ACTION ITEM |
Print exactly the lines from the one that contains "Task: Click the settings" through the final line of the entries below, both included, and nothing else; omit the pictures.

(MATERIALS PROVIDED Opens)

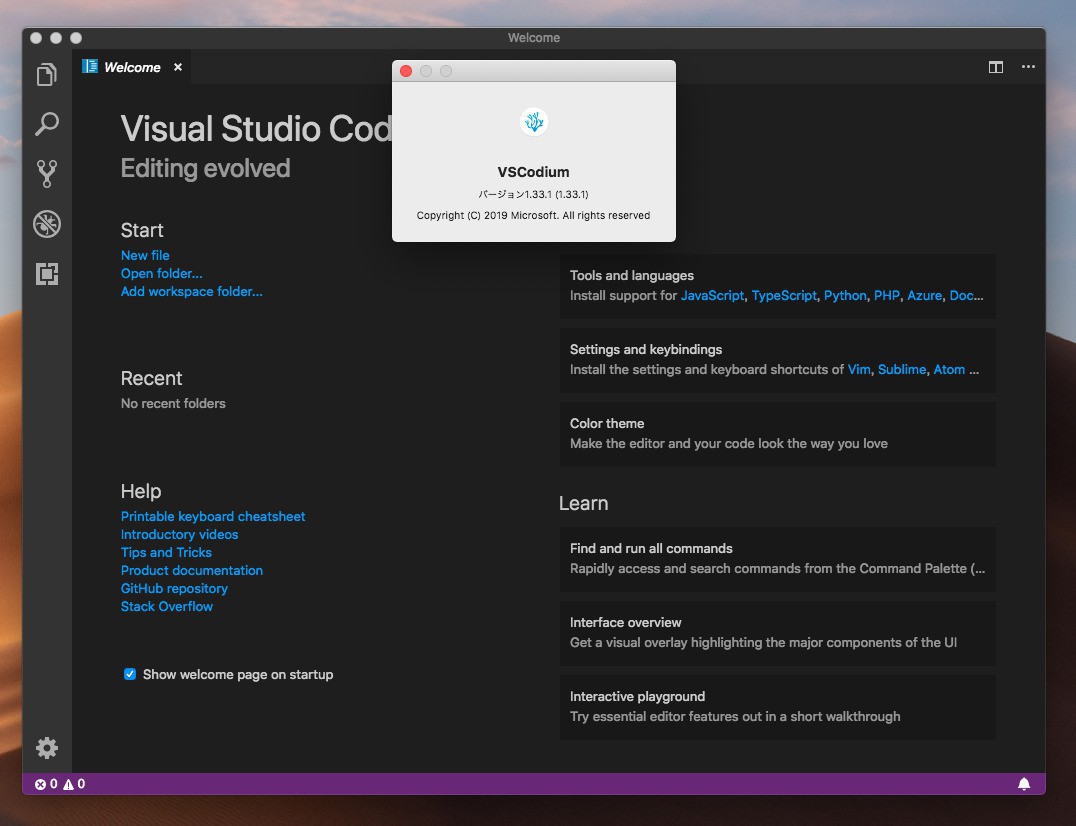Click the Python language support link
This screenshot has width=1076, height=826.
[x=845, y=295]
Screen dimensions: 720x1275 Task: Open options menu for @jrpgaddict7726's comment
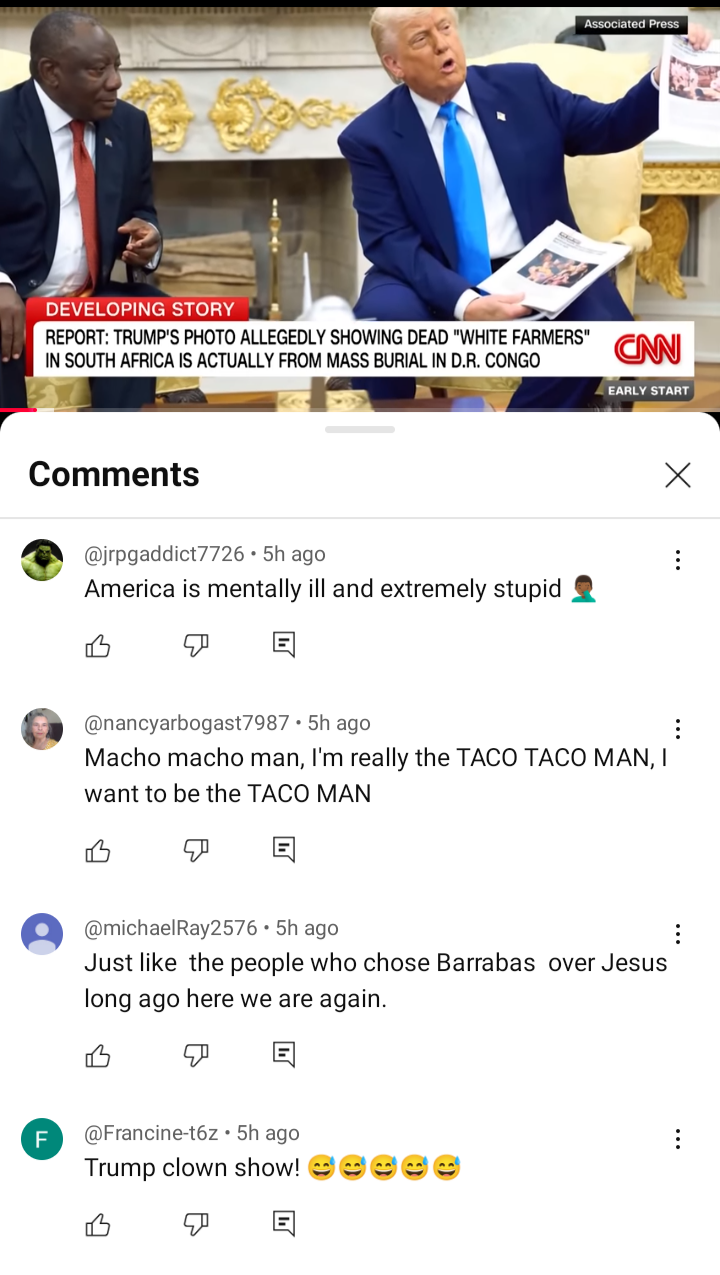click(x=678, y=560)
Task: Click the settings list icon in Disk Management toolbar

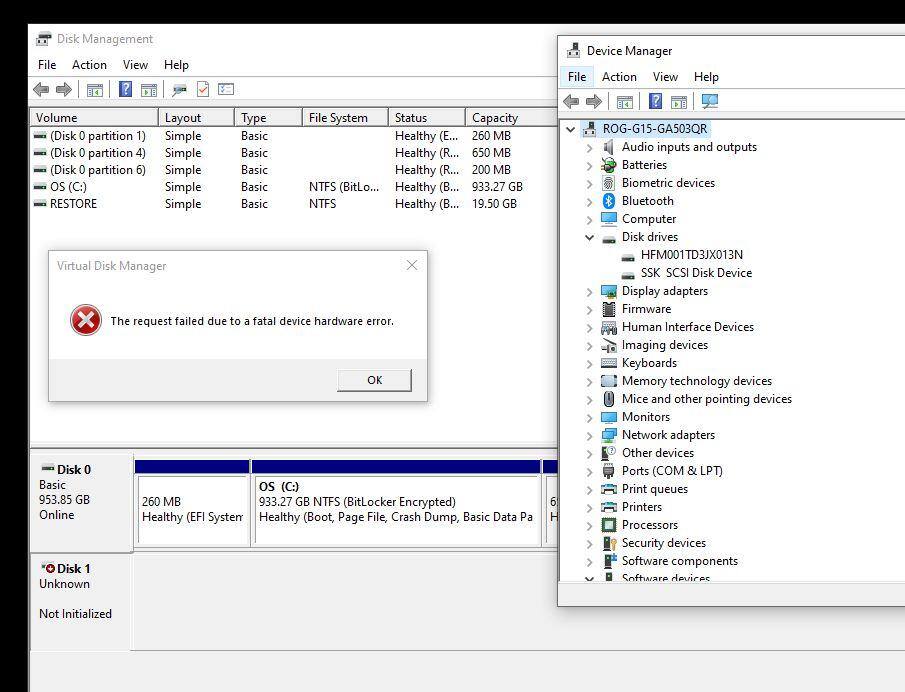Action: coord(226,89)
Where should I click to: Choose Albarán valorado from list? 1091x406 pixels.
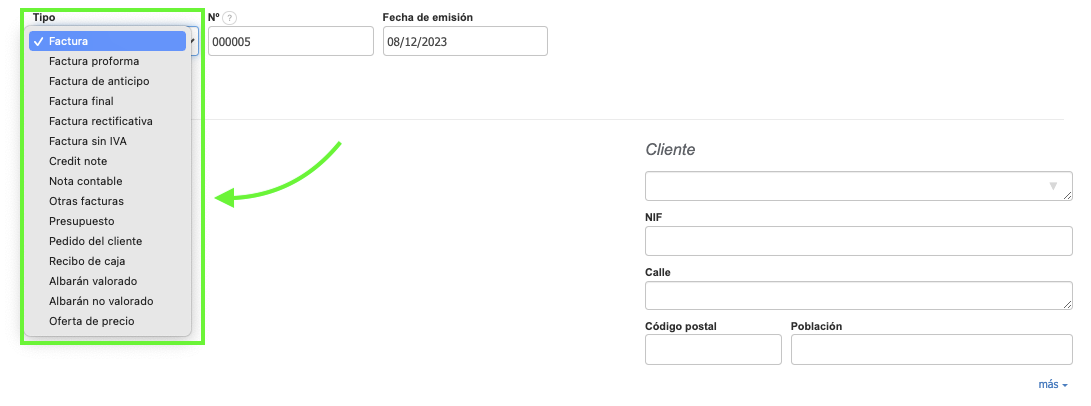coord(93,281)
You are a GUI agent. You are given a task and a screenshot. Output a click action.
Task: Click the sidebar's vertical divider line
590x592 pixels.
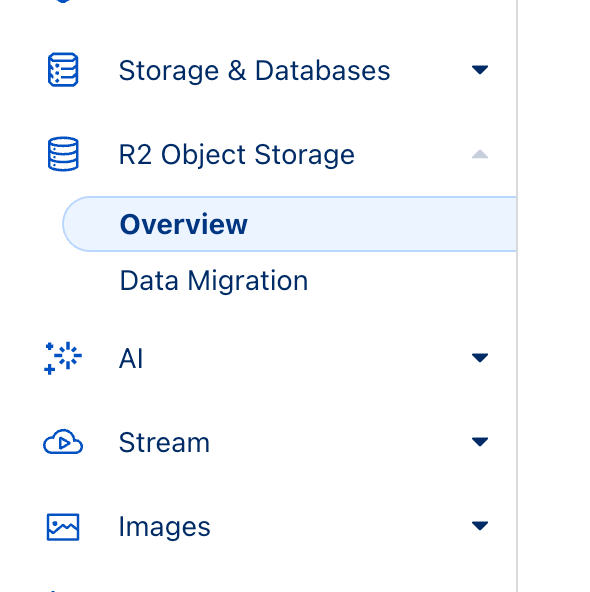tap(517, 296)
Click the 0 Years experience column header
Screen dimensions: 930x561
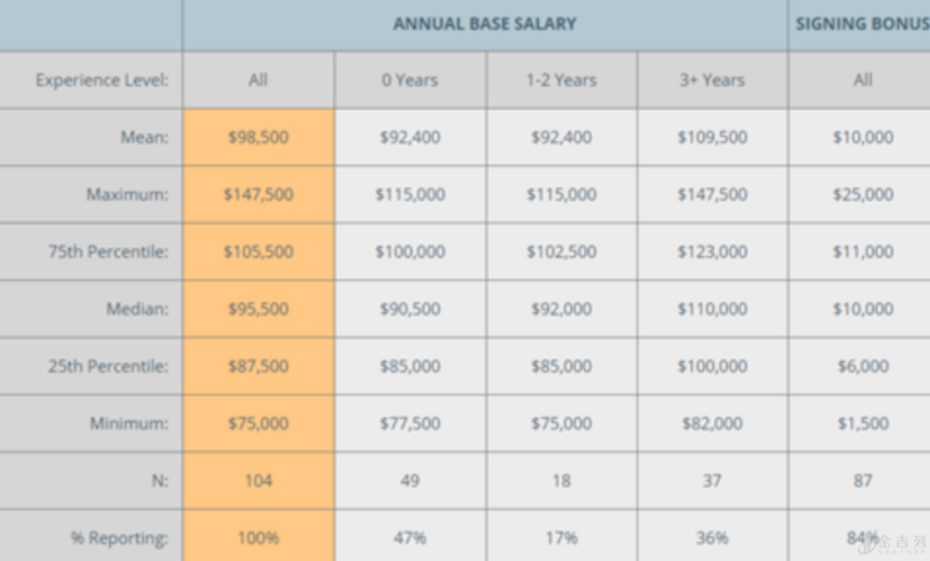pyautogui.click(x=410, y=80)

(MATERIALS PROVIDED Closes)

RESULT OF THIS EXERCISE |
Task: Click the settings list icon in Disk Management toolbar

Action: coord(226,89)
Where should I click to: Choose Albarán valorado from list? 1091x406 pixels.
coord(93,281)
You are a GUI agent. You are given a task and a screenshot. Output a click action.
Task: Click the sidebar's vertical divider line
590x592 pixels.
tap(517, 296)
Click the 0 Years experience column header
Screen dimensions: 930x561
pyautogui.click(x=410, y=80)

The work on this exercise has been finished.